Readsorption/reinclusion tests were carried out with SG film coated slides (imprinted and non-imprinted) by exposure to 10⁷–10⁹ CFU/mL of an appropriate bacterial suspension (5 and 100 mL volume) for 30 min with gentle stirring. Following exposure, slides were gently washed with sterile triple-distilled water and then examined under an epifluorescent microscope (×1,000, Zeiss Axiolab, filters 450–490 excitation and FT510-LP520 emission), confocal laser scanning microscope (CLSM) (DM5500 Q, Leica, Germany) at ×630 magnification, SEM (LEO-982 Geminate FEG-HRSEM, Germany and a dual-beam focused ion beam FIB, FEI Strata 400-S, USA) and AFM (AFM/STM, PicoScan, Molecular Imaging, USA). Slides for epifluorescence microscopy were previously immersed in a glutaraldehyde solution (2%) for 10 minutes and subsequently for additional 10 minutes into acridine orange (AO) solution (0.01% AO in 0.1 M phosphate buffer, pH 7.0, w/v) before observation. SEM samples were dehydrated and critical-point dried, fixed on aluminum stubs, sputter coated with gold-palladium and examined with a scanning electron as already described [37]. AFM samples were performed at 20 °C in phosphate buffer (10mM, pH 7) KH₂PO₄ and contact mode images were taken in constant force mode with applied force of ∼1 nN, and scan rate between 1 and 2.5 Hz [38].

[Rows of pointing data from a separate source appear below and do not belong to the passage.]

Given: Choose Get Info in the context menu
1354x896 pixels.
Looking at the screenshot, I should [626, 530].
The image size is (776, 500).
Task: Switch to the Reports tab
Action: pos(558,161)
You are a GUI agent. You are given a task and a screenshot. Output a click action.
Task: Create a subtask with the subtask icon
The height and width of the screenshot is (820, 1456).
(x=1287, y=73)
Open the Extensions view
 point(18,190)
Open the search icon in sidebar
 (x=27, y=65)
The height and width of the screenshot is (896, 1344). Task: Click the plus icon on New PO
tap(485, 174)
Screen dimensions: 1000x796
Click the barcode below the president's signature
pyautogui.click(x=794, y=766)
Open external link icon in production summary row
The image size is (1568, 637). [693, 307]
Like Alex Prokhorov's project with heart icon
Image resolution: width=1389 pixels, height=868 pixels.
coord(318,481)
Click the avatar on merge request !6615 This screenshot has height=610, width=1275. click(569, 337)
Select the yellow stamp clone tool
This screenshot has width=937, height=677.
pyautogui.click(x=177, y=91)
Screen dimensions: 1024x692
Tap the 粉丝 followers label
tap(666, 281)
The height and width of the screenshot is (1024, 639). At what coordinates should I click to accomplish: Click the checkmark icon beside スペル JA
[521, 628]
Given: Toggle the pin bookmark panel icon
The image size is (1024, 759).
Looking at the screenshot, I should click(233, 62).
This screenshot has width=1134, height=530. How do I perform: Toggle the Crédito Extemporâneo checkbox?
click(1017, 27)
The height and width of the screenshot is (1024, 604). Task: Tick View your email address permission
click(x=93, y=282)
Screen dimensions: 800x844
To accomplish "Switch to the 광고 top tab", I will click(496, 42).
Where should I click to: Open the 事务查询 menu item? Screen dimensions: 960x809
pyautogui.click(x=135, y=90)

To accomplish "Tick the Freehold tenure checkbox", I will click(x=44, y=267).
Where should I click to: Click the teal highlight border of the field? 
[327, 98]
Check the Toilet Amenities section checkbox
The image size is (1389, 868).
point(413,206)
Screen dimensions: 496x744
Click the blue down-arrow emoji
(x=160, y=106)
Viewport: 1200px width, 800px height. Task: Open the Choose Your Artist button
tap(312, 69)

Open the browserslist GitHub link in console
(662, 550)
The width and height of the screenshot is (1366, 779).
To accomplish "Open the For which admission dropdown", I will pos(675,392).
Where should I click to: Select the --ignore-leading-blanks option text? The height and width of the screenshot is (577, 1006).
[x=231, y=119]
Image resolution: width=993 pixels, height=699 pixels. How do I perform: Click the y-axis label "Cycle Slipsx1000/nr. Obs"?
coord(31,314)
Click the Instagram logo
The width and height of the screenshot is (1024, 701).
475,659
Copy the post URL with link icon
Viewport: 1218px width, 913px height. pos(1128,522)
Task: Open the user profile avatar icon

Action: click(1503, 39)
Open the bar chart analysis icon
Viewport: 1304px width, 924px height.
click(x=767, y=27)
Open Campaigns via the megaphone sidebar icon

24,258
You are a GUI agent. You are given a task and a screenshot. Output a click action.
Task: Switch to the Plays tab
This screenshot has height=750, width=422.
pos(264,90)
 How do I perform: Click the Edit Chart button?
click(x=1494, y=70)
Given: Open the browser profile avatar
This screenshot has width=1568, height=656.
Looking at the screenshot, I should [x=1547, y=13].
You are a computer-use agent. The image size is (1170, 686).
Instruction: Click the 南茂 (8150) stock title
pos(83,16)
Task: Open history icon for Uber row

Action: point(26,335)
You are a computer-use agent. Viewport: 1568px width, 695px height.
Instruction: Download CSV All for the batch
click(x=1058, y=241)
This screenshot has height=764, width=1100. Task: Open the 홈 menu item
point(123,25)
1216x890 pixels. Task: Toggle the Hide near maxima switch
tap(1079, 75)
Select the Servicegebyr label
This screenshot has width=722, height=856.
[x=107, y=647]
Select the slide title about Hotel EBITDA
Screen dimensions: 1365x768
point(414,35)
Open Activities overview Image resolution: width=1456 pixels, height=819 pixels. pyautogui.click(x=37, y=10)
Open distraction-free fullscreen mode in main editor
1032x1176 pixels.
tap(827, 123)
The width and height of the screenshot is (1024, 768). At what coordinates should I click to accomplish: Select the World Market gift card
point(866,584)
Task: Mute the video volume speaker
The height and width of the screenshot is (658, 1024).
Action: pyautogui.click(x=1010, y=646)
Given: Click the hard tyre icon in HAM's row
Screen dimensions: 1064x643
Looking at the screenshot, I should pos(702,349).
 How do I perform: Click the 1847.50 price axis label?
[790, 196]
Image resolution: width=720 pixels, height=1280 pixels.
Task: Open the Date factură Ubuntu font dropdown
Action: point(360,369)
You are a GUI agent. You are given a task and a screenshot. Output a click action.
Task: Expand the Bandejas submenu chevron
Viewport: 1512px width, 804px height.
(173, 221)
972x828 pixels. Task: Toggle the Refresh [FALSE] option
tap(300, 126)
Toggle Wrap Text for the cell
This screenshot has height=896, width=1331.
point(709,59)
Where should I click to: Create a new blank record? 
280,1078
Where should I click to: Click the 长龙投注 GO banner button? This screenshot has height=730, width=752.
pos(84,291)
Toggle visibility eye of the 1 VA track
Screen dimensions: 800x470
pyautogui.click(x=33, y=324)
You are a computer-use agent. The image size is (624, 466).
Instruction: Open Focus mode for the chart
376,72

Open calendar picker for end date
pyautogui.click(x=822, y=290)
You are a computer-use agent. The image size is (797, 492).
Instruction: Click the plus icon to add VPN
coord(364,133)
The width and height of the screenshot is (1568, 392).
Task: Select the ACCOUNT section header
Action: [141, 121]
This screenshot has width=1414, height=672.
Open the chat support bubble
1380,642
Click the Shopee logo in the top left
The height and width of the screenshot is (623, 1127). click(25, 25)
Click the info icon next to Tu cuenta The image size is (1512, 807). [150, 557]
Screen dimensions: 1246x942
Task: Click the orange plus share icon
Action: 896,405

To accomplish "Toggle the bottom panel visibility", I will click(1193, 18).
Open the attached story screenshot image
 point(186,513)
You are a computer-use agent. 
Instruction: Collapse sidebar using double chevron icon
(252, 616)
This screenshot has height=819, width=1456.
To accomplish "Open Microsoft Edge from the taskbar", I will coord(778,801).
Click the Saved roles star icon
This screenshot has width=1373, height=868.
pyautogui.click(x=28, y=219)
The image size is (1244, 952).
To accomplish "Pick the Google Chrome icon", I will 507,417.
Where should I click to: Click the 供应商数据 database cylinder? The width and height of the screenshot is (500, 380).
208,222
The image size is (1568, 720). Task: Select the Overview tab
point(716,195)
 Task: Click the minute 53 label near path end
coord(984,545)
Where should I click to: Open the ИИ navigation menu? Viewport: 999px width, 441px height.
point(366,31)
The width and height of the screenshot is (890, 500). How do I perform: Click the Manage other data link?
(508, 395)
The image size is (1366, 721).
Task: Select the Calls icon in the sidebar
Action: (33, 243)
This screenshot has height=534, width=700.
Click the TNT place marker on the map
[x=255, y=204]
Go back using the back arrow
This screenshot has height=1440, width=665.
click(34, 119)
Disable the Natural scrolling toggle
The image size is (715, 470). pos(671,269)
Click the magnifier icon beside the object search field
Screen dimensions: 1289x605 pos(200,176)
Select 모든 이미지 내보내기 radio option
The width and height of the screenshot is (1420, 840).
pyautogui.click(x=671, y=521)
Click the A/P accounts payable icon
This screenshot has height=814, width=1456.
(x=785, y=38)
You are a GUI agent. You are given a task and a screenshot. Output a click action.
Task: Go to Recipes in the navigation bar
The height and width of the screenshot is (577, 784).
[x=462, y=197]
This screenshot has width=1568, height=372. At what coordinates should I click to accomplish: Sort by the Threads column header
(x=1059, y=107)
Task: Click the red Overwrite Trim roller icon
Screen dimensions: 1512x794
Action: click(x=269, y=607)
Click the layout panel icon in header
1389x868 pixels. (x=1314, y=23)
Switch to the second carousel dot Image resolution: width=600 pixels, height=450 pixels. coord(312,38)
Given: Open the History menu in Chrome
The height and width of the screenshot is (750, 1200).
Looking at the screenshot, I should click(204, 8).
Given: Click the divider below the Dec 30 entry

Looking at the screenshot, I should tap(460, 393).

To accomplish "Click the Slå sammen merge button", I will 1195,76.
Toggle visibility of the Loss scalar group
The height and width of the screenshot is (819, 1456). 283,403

Cryptosporidium parvum oocyst enumeration in suspension was determined by monoclonal antibodies staining and epifluorescence. Briefly, 500 μL of oocyst suspension was placed in an Eppendorf standard microtest tube (2 mL volume). To this suspension, a volume of 250 μL fluorescein isothiocyanate (FITC)-conjugated monoclonal antibody (Crypto-A-Glo Kit, Waterborne Co., USA) was added and the mixture was incubated for 30 min at 36 °C. Following incubation, the stained sample was subjected to three rinses with phosphate buffered saline (pH 7.0, 0.1 mM) and centrifugally washed (4,000 × g) for removal of unattached antibodies. Then, 100-μL aliquots were placed on six-well chamber slides and fixed with 100% methanol. After methanol vaporization at 36 °C, each well containing stained oocyst sample was covered with 35 μL of mounting medium (2%) (1,4-diazabicyclo-2.2.2-octane, DABCO, Aldrich, USA) in glycerol and a coverslip. The entire well was scanned with an epifluorescence microscope (AxioLab, Zeiss) at ×1,000 magnification. Imprinted and reincluded oocysts were directly stained with FITC-conjugated monoclonal antibody, rinsed with phosphate buffer (0.01 M, pH7), dried and observed with epifluorescent microscope as mentioned above. Pea-like oval particles with suture on its envelope, 4 to 6 μm in diameter and with brilliant apple-green fluorescence glow, were identified as C. parvum oocysts.